In Evidence, Politics, and Education Policy, political scientists Lorraine M. Mc Donnell and M. Stephen Weatherford provide an original analysis of evidence use in education policymaking to help scholars and advocates shape policy more effectively. The book shows how multiple types of evidence are combined as elected officials and their staffs work with researchers, advocates, policy entrepreneurs, and intermediary organizations to develop, create, and implement education policies.

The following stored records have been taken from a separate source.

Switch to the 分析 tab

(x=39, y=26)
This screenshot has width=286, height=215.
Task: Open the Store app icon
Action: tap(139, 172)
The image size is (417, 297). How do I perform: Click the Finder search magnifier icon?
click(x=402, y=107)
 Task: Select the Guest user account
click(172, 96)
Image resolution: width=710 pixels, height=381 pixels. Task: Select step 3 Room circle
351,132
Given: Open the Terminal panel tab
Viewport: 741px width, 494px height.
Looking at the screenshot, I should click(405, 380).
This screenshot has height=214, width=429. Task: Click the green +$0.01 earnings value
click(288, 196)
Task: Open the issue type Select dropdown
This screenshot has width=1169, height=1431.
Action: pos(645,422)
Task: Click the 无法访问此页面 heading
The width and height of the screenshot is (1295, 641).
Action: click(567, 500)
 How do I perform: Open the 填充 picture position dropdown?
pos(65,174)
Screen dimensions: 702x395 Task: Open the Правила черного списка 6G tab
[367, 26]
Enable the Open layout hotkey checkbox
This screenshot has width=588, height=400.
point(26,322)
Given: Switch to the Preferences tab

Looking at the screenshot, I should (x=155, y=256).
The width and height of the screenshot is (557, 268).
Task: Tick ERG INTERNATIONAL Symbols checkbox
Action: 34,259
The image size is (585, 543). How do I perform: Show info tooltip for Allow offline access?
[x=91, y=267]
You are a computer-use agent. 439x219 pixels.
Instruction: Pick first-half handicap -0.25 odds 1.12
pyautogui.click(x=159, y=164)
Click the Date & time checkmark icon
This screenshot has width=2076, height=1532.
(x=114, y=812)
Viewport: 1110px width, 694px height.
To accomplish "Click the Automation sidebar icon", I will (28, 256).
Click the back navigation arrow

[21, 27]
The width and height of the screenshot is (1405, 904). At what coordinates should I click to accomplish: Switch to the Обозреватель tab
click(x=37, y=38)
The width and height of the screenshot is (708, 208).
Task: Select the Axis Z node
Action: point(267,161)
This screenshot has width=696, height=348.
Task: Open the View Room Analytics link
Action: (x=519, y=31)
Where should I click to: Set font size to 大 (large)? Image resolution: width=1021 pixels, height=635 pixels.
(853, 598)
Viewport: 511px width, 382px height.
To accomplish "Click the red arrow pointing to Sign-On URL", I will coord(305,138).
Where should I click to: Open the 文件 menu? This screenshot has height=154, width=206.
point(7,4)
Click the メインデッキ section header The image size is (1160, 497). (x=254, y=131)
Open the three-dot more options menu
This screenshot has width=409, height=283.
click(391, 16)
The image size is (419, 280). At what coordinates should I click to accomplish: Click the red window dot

Evidence, Politics, and Education Policy offers an in-depth understanding of the political environment in which evidence is solicited and used. Two key case studies inform the book’s findings. The primary case—a major, multimethod study—examines the development and early implementation of the Common Core State Standards at the national level and in four states: California, Indiana, Massachusetts, and Tennessee. A comparative case analyzes the evidence used in Congressional hearings over the twenty-year history of the Children’s Health Insurance Program. Together, the two cases illustrate the conditions under which different types of evidence are used and, in particular, how federalism, the complexity of the policy problem, and the policy’s maturity shape evidence use.
Mc Donnell and Weatherford focus on three leverage points for strengthening the use of research evidence in education policy: integrating research findings with value-based policy ideas; designing policies with incentives for research use built into their rules and organizational structures; and training policy analysts to promote the use of research in policymaking venues.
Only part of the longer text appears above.